Text and element pointing records:
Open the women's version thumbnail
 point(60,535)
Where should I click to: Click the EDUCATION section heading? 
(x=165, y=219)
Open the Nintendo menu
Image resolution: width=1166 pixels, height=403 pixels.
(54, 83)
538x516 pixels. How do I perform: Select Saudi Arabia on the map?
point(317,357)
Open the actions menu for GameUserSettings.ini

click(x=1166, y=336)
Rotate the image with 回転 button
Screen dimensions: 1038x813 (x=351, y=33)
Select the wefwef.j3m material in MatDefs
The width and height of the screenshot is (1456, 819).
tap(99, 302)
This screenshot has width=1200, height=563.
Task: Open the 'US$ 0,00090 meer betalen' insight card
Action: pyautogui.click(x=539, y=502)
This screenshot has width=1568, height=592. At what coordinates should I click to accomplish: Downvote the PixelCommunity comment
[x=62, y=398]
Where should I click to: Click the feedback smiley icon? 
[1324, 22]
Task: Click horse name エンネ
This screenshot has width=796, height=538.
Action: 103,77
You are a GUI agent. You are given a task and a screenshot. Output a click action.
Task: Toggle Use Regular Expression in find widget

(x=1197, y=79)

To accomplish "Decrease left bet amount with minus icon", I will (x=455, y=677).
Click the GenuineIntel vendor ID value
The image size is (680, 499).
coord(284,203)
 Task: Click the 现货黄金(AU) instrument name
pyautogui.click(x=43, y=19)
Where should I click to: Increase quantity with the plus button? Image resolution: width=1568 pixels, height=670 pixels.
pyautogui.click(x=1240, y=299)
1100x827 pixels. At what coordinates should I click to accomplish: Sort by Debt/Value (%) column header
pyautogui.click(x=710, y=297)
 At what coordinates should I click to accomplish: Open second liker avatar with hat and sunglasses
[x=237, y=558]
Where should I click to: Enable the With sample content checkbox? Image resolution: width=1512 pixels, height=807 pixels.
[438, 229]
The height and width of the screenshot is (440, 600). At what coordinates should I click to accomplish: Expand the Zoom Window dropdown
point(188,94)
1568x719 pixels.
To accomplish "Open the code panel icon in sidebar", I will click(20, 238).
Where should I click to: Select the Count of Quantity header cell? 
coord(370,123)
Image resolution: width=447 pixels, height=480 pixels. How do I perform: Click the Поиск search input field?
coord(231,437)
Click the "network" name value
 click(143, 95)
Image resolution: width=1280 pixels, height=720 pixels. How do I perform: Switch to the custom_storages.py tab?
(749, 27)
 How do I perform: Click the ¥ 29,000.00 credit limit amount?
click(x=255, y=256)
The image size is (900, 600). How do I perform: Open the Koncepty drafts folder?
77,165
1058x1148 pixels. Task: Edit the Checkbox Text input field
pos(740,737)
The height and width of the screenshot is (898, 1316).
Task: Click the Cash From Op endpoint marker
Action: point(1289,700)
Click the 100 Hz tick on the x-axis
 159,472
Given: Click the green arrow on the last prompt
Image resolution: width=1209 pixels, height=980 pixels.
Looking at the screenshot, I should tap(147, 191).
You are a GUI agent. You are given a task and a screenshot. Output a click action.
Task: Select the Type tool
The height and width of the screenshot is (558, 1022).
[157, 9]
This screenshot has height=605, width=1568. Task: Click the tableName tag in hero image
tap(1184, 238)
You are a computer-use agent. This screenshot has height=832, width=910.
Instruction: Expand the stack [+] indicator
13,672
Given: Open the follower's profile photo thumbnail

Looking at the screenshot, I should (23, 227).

#### REQUIREMENTS
Return the lines starting with the one containing "Click the 100 Hz tick on the x-axis" and running through the end of the records, reproduced exactly.

#### RESULT FOR THIS EXERCISE
Click the 100 Hz tick on the x-axis
 159,472
Given: Click the green arrow on the last prompt
Image resolution: width=1209 pixels, height=980 pixels.
Looking at the screenshot, I should tap(147, 191).
You are a GUI agent. You are given a task and a screenshot. Output a click action.
Task: Select the Type tool
The height and width of the screenshot is (558, 1022).
[157, 9]
This screenshot has height=605, width=1568. Task: Click the tableName tag in hero image
tap(1184, 238)
You are a computer-use agent. This screenshot has height=832, width=910.
Instruction: Expand the stack [+] indicator
13,672
Given: Open the follower's profile photo thumbnail

Looking at the screenshot, I should (23, 227).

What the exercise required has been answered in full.